As one of Trump's predecessors in office observed: The most important single ingredient in the formula of success is knowing how to get along with people. That applies to countries when it comes to success in international relations.
China has made it clear that it wants to get along with the US. Beijing has even provided a helpful etiquette guide so the administration can avoid any faux pas on such sensitivities as the Taiwan question.
If the trade war with China, which the first Trump administration launched in 2018, was driven primarily by concerns about trade "imbalances", its extension and escalation under the Biden government has largely been an outcome of a perceived ideological rivalry stoked by those framing China's development as a "national security threat". If trade issues are generally negotiable, subjects in the latter category seldom allow for compromise.
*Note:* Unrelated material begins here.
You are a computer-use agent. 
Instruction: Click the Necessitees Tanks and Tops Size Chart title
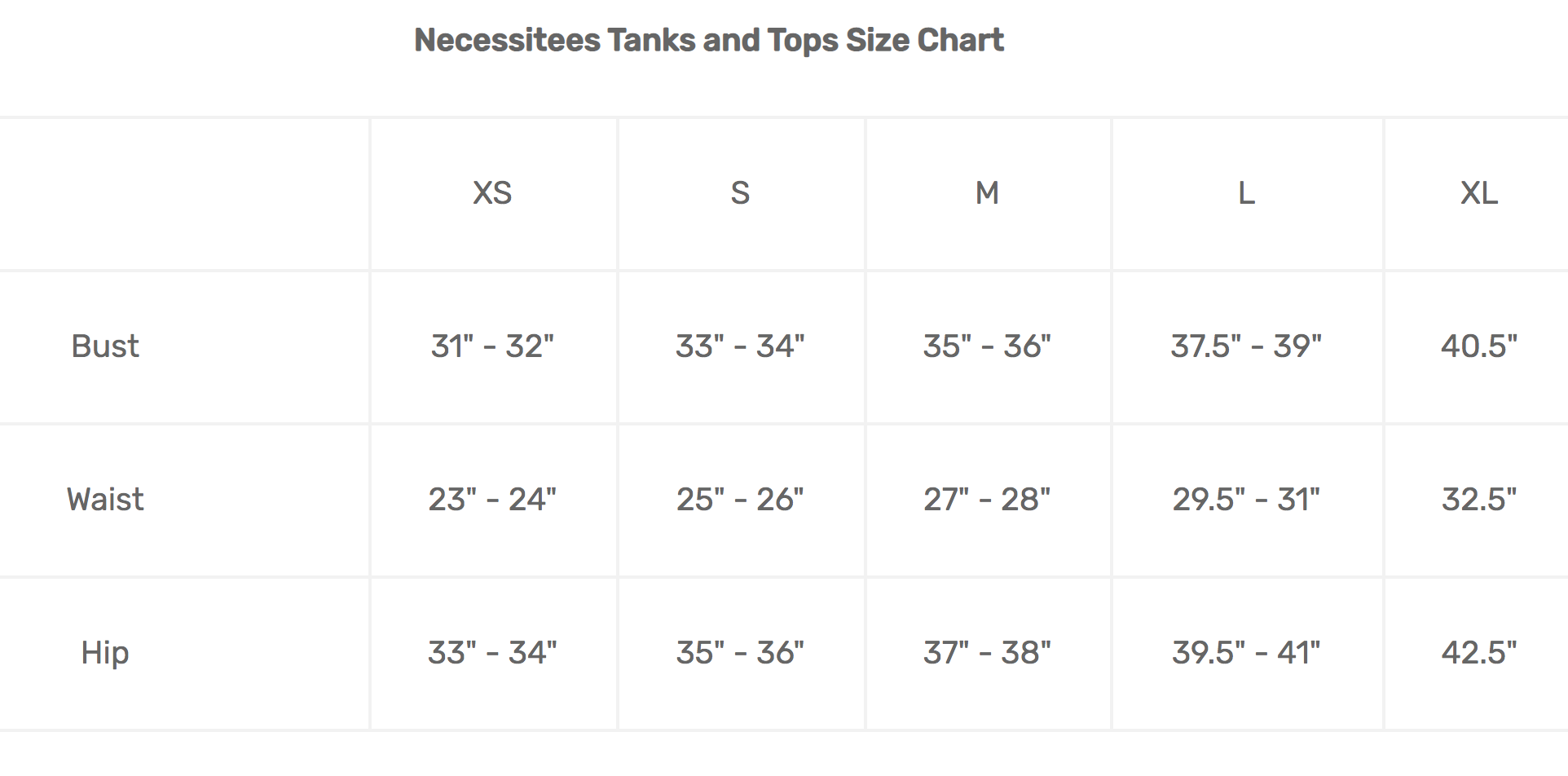[708, 40]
That is why so many topics easily manageable in the past now seem anything but.
In his Sunday speech in Phoenix, Arizona, Trump again displayed a turn of mind that provides a glimmer of hope that he may by design or good fortune break the ideological fetters on Washington. Claiming that he had received billions of views on TikTok during his presidential campaign, Trump told his audience he was in favor of the social media platform continuing to operate in the US.
To really usher in the "golden age of America" Trump promised to his audience, the incoming administration has to seriously rethink the self-constraining obsession with ideological confrontation with China, and base US China policy on reality, rather than Cold War-style hysteria.
This is not to say that Trump's predilection for tariffs as a tool of leverage is an appealing, or even workable, solution to get China-US relations out of their present quagmire. But at least it makes better sense to look at business as business.
At the end of the day, the two countries have to find solid ground on which to rebuild relations, and trust.
It had been said that there is a tide in the affairs of men, which taken at the flood, leads on to fortune; but if missed, for whatever reason, all that can be expected is miseries.
For the world, it feels like one of those times.